Seperti
yang kita ketahui, sekarang banyak sekali laki-laki dan perempuan
berlomba-lomba dalam mencari pekerjaan, mulai dari yang lulusan SMA, sarjana,
ataupun ibu rumah tangga. Mereka berusaha keras untuk mendapatkan pekerjaan
yang baik dengan penghasilan yang baik pula. Tetapi dengan adanya beban yang
lebih besar pada perempuan dalam mengurusi rumah tangga, maka perempuan lebih
sedikit berada dalam dunia kerja.

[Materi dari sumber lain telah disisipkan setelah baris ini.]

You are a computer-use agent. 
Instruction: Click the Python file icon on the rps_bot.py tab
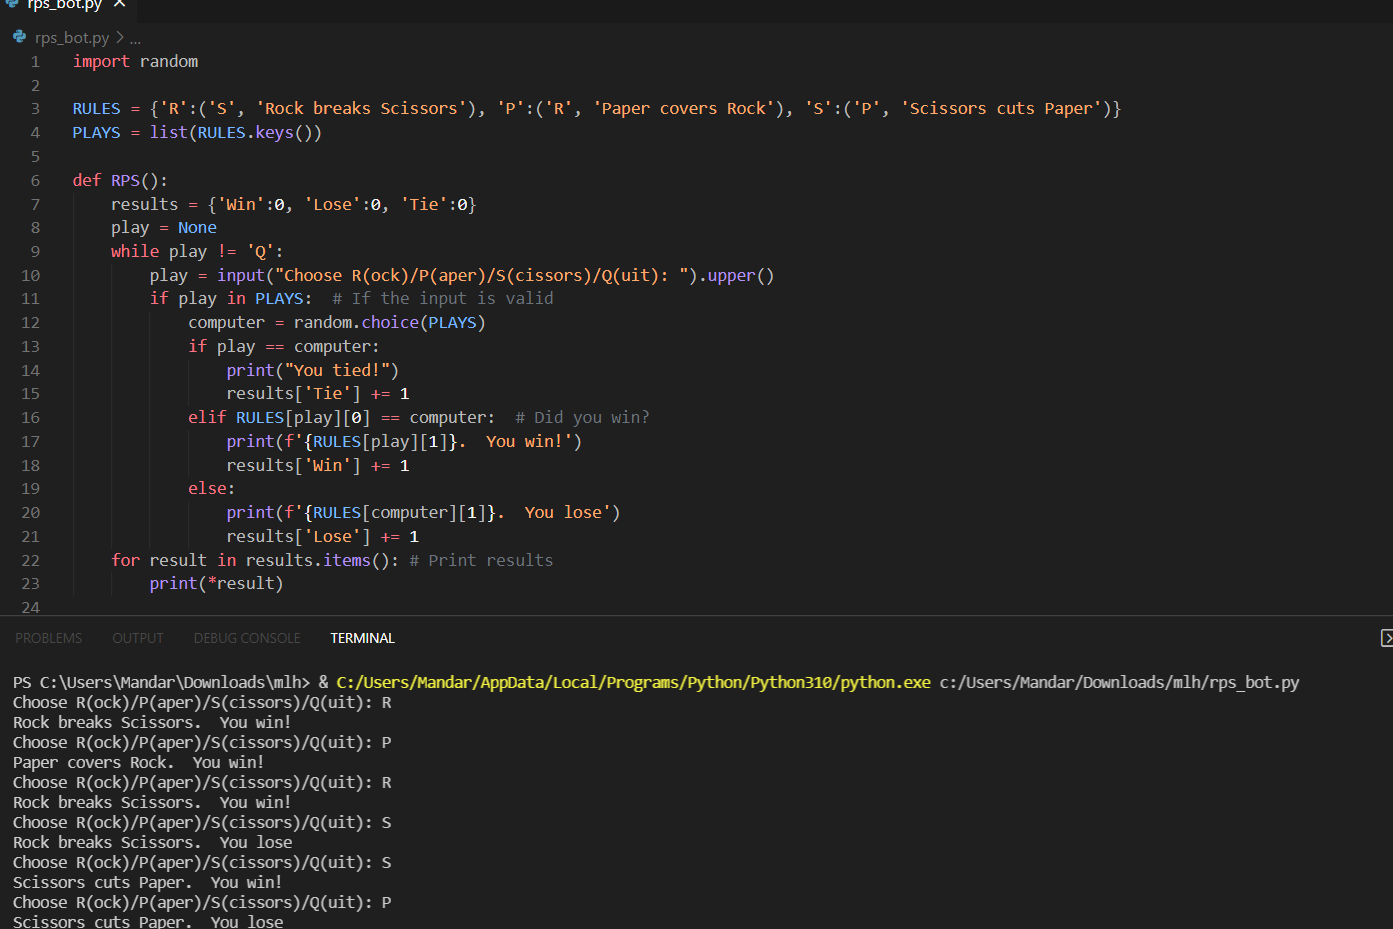tap(14, 5)
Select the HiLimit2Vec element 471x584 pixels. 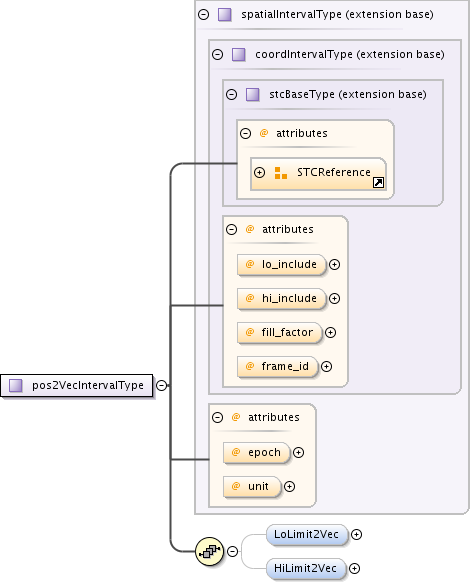(x=306, y=568)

Seperti yang dikatakan oleh Badan Pusat
Statistik Indonesia (2013) bahwa pada tahun 2012 rata-rata lapangan pekerjaan
dan penduduk porsi dari penduduk usia kerja yang bekerja-diperkirakan 65% dari
November 2012 sampai Mei 2013 yang lebih
tinggi dari rata-rata global
yaitu 60,3%. Rasio lapangan pekerjaan dan penduduk untuk laki-laki dan
perempuan menunjukan variasi yang signifikan, dengan rasio laki-laki dan
perempuan diperkirakan mencapai 80,3% dan 50,0% masing-masing pada bulan Februari
2013. Perbedaan gender dalam partisipasi angkatan kerja terus bertahan dengan
tingkat partisipasi angkatan kerja untuk laki-laki berkisar antara 84% dan 85%,
sedangkan tingkat angkatan kerja pada perempuan berkisar antara 52% dan 53%
selama tahun 2012 dan 2013. Dalam hal pekerjaan, pada tahun 2013 sekitar 62%
laki-laki bekerja, sementara perempuan sekitar 38% yang bekerja. Dilihat dari
persentase dalam hal pekerjaan, ini artinya bahwa perempuan mempunyai beban
yang lebih berat ketika perempuan menjabat sebagai kepala rumah tangga.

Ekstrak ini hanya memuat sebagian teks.